■ **EXCERPT**
>> Start

I'll start by saying I'm not a plumber and I do very little plumbing. I do lots of hydronic heat, HVAC and ref work, but try to stay away from plumbing, I need some help with water hammer.
Replaced a tank for a friend (of course). Removed a natural draft tank located in centre of house, and installed powervented tank 6' away on outside wall. Changed no other plumbing, 3/4 in and out of tank.
Before install, no water hammer (I know this as I lived there a while). After install crazy bad water hammer on ALL fixtures, hot AND cold, even when the toilet shuts off! Tried installing 2 of those little Oatey water hammer arresters in both the hot and cold mains, as high as possible and close to tank, did little to suppress the problem.
With tank valves shut off, no water hammer at all. With air pockets in the lines, the hammer goes away, but once all the fixtures are are operated, and the air is gone, it's back.
I know I could put a bigger shock arrester in and likely stop the noise, but I really want to FIX the problem
I'm at a loss, any suggestions?

>> End

■ **OBJECTIVE**
Reproduce, word for word, the passage of the water hammer post starting at "Replaced a tank" and ending at "out of tank.".

■ **LISTING**
>> Start

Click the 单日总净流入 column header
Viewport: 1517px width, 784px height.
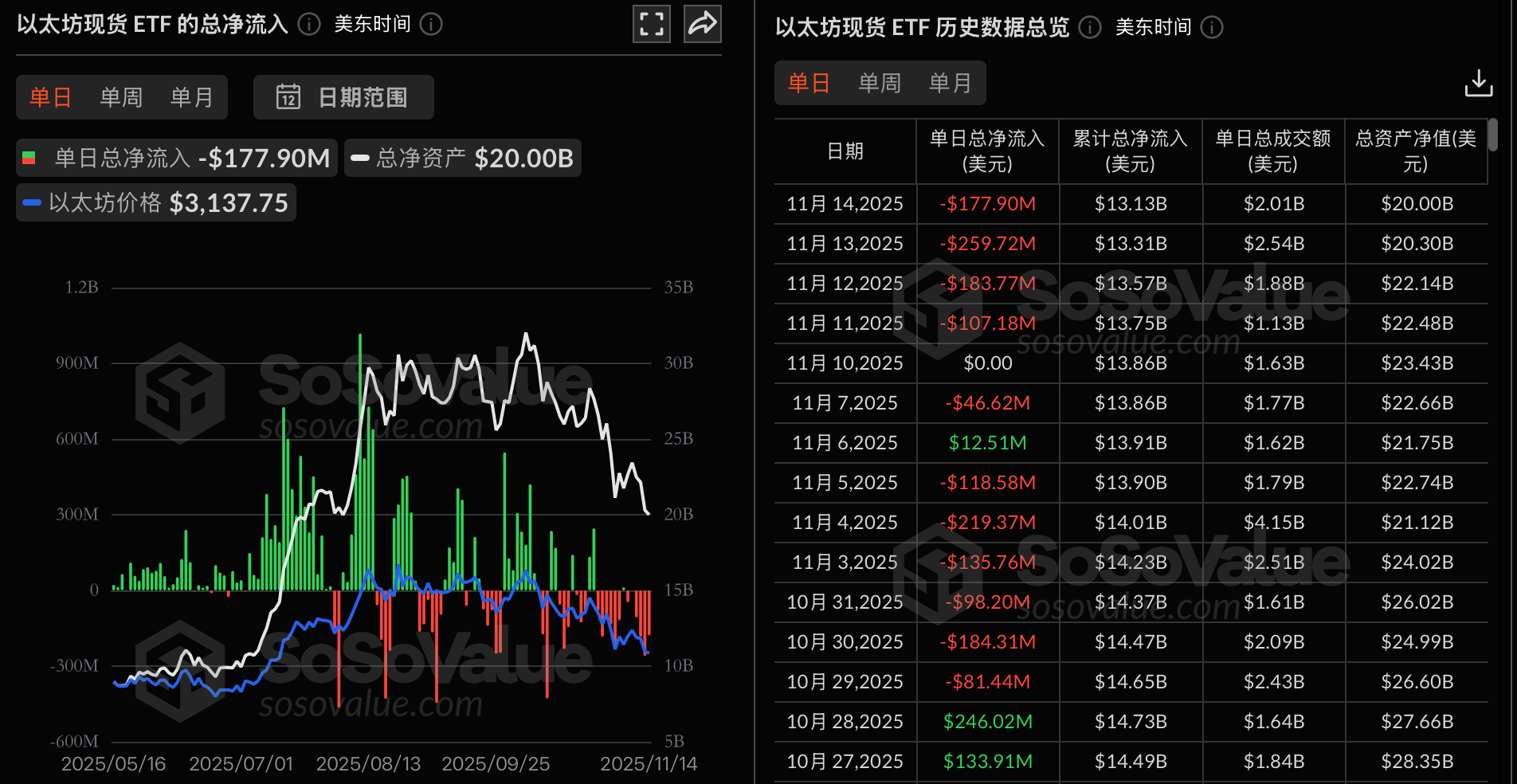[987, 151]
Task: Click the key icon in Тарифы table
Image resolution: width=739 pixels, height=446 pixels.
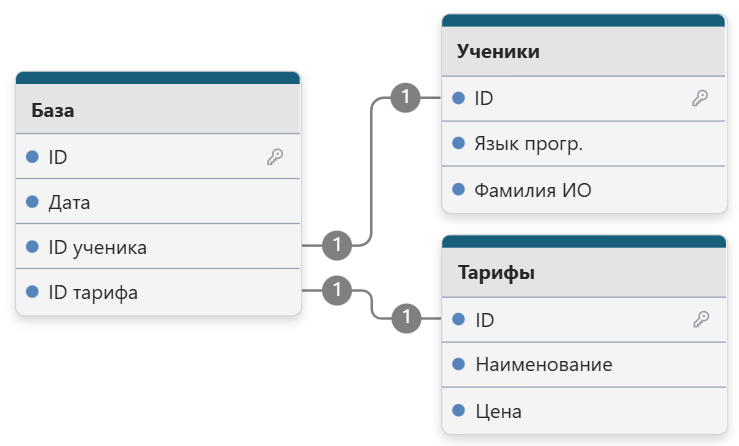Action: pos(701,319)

>> End
>> Start

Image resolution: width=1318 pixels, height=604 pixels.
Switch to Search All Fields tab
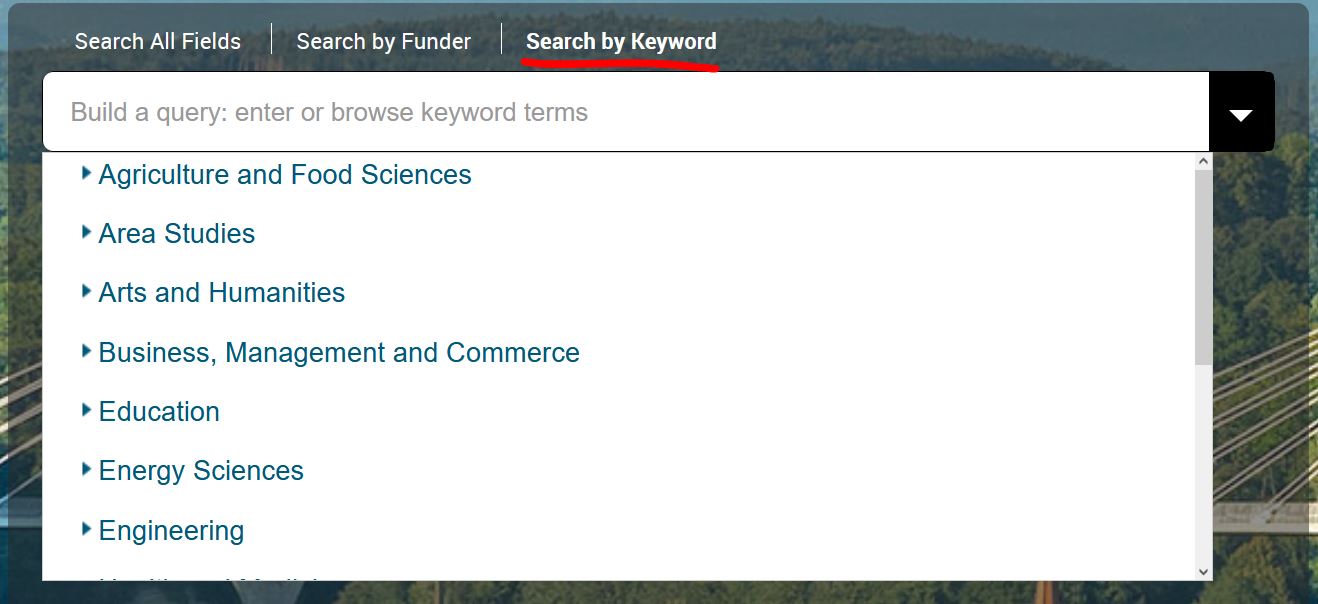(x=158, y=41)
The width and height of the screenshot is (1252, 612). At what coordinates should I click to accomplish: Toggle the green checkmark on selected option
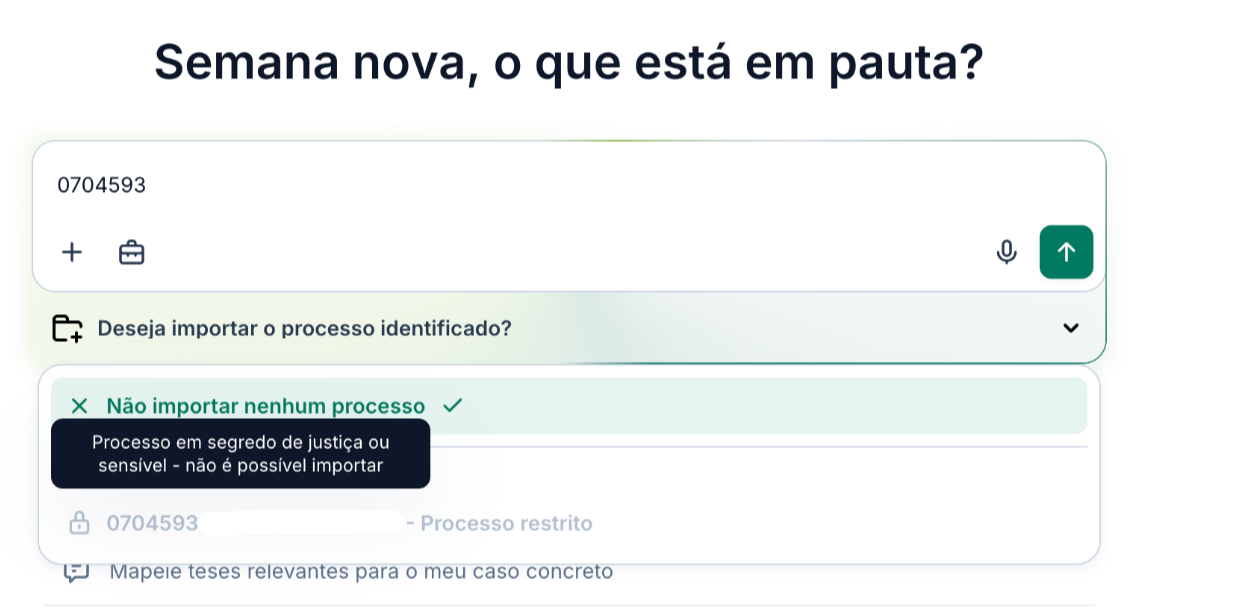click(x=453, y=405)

>> End

■ **WORKED ANSWER**
Replaced a tank for a friend (of course). Removed a natural draft tank located in centre of house, and installed powervented tank 6' away on outside wall. Changed no other plumbing, 3/4 in and out of tank.